Aeropostale Touches 52-Week Low; Time to be Cautious?

Zacks

Aeropostale, Inc. ARO reached a new 52-week low of $1.65 yesterday. Investors appear to be losing confidence in the company after this specialty retailer of casual apparel and accessories posted soft first-quarter fiscal 2015 results and provided a bleak outlook for the second quarter. The company’s shares have dropped 35.5% since the earnings announcement on May 21, while the stock has plunged 30.1% year to date.

In the first quarter, this New York-based company’s adjusted loss of 56 cents per share fared unfavorably with the Zacks Consensus Estimate and was wider than the prior-year quarter loss of 52 cents per share. Net sales plunged 20% to $318.6 million, with comparable-store sales (comps), including the e-commerce channel, declining 11% year over year.

Aeropostale’s performance was mainly impacted by West Coast port unrest, unfavorable weather conditions and stiff competition. Management now estimates net loss in the band of 52–60 cents a share for second-quarter fiscal 2015. Moreover, the company hinted that comps in the second quarter might decline in the low-to-mid single digits.

Moreover, the estimates for Aeropostale have been on a downtrend since the company reported first-quarter results and provided a subdued guidance. It seems that analysts have become less constructive on the stock's future performance. This is evident from the Zacks Consensus Estimate for fiscal 2015 that tumbled to a loss of $1.34 from a loss of $1.11 in the past 60 days. For fiscal 2016, the Zacks Consensus Estimate of loss slid to 79 cents from 69 cents over the same time frame.
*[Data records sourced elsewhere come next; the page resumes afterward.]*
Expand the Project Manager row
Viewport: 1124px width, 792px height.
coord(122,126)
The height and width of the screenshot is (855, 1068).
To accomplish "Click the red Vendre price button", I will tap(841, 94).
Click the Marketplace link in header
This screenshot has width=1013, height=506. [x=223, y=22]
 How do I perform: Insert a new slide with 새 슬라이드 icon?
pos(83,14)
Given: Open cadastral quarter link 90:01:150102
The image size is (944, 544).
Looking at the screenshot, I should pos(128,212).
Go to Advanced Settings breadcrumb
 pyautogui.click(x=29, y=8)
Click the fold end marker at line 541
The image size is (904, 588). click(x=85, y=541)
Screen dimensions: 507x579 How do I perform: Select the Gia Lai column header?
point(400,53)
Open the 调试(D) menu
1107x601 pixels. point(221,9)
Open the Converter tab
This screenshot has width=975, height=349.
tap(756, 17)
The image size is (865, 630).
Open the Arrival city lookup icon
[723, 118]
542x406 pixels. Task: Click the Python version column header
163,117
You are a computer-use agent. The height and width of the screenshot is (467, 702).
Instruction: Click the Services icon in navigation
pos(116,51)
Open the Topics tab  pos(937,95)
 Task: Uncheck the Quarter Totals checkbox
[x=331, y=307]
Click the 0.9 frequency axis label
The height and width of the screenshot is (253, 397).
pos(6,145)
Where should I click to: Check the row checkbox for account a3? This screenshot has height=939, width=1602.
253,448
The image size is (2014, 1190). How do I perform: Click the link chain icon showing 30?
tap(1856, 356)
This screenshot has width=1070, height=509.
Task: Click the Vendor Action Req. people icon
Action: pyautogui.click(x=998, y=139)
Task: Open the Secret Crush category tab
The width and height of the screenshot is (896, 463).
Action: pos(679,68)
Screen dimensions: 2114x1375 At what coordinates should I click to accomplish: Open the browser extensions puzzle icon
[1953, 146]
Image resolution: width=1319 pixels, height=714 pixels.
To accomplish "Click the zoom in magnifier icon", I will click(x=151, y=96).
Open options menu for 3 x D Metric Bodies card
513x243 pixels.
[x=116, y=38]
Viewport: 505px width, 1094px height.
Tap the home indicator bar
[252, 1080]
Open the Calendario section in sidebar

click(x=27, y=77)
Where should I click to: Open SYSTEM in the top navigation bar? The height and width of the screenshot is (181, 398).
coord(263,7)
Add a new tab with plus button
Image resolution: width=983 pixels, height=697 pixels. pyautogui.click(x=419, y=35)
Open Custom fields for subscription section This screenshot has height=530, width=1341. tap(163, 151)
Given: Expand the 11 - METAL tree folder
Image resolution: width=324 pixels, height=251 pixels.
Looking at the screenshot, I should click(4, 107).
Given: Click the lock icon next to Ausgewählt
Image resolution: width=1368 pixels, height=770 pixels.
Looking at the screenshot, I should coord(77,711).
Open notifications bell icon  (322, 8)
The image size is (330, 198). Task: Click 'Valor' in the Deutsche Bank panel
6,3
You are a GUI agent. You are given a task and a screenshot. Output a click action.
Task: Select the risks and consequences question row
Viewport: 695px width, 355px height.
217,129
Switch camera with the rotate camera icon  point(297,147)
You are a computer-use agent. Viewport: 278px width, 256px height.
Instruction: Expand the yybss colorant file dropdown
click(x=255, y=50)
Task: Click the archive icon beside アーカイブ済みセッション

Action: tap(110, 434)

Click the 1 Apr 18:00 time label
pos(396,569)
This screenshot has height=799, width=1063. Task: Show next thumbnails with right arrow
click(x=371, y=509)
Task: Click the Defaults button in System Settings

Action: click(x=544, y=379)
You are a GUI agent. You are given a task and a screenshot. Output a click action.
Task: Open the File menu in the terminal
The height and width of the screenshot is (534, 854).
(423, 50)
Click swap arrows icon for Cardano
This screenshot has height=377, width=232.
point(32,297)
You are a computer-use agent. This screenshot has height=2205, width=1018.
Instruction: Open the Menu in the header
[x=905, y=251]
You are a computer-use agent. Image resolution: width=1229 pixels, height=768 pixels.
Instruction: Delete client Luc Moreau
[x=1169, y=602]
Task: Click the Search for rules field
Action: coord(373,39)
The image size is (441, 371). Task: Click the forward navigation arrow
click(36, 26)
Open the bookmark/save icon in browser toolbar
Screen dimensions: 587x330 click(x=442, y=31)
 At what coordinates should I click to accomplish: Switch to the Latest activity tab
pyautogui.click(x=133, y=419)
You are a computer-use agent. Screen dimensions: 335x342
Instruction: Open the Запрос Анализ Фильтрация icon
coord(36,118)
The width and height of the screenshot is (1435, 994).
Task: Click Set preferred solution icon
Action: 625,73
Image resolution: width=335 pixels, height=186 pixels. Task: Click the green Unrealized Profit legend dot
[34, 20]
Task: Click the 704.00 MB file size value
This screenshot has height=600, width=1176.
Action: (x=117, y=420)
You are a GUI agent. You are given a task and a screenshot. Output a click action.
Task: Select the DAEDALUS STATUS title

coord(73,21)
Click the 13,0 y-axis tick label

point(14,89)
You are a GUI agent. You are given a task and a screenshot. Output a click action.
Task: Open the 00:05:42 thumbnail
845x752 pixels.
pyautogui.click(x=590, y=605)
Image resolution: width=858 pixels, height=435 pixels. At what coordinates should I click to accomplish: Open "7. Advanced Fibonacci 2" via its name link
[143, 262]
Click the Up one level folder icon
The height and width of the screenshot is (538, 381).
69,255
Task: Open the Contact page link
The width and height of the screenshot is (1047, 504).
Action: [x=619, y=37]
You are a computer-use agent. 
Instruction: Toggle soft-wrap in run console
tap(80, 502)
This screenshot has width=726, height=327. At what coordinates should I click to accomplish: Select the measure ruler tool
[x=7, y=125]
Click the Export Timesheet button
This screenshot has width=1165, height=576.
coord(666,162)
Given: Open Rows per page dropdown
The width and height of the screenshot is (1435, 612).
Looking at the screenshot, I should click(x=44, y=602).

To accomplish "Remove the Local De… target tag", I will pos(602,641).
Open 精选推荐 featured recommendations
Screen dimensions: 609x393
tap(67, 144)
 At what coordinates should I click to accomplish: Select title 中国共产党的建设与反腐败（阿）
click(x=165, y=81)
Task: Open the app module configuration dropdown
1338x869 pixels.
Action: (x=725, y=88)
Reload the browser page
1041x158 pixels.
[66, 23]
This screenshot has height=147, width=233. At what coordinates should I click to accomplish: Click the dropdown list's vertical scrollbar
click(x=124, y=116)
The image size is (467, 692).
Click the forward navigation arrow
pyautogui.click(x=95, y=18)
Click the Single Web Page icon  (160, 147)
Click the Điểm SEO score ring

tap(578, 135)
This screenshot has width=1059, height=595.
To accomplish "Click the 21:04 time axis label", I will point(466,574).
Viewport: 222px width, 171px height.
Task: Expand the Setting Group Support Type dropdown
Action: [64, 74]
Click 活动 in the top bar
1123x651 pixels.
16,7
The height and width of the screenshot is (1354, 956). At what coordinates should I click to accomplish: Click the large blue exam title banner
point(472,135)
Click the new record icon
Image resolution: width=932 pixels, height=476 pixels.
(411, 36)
Weak traffic and aggressive promotions, along with competition from other teen retailers continue to mar this Zacks Rank #3 (Hold) company’s performance. However, the company, under its CEO Julian R. Geiger continues to undertake initiatives to transform and grow its brand. With sustained implementation of operational, marketing and merchandising strategies as well as its cost-curtailment program, Aeropostale hopes to turnaround its performance.

Stocks that Warrant a Look

Better-ranked retail stocks include American Eagle Outfitters, Inc. AEO, Boot Barn Holdings Inc. BOOT and Express Inc. EXPR. All three stocks carry a Zacks Rank #1 (Strong Buy).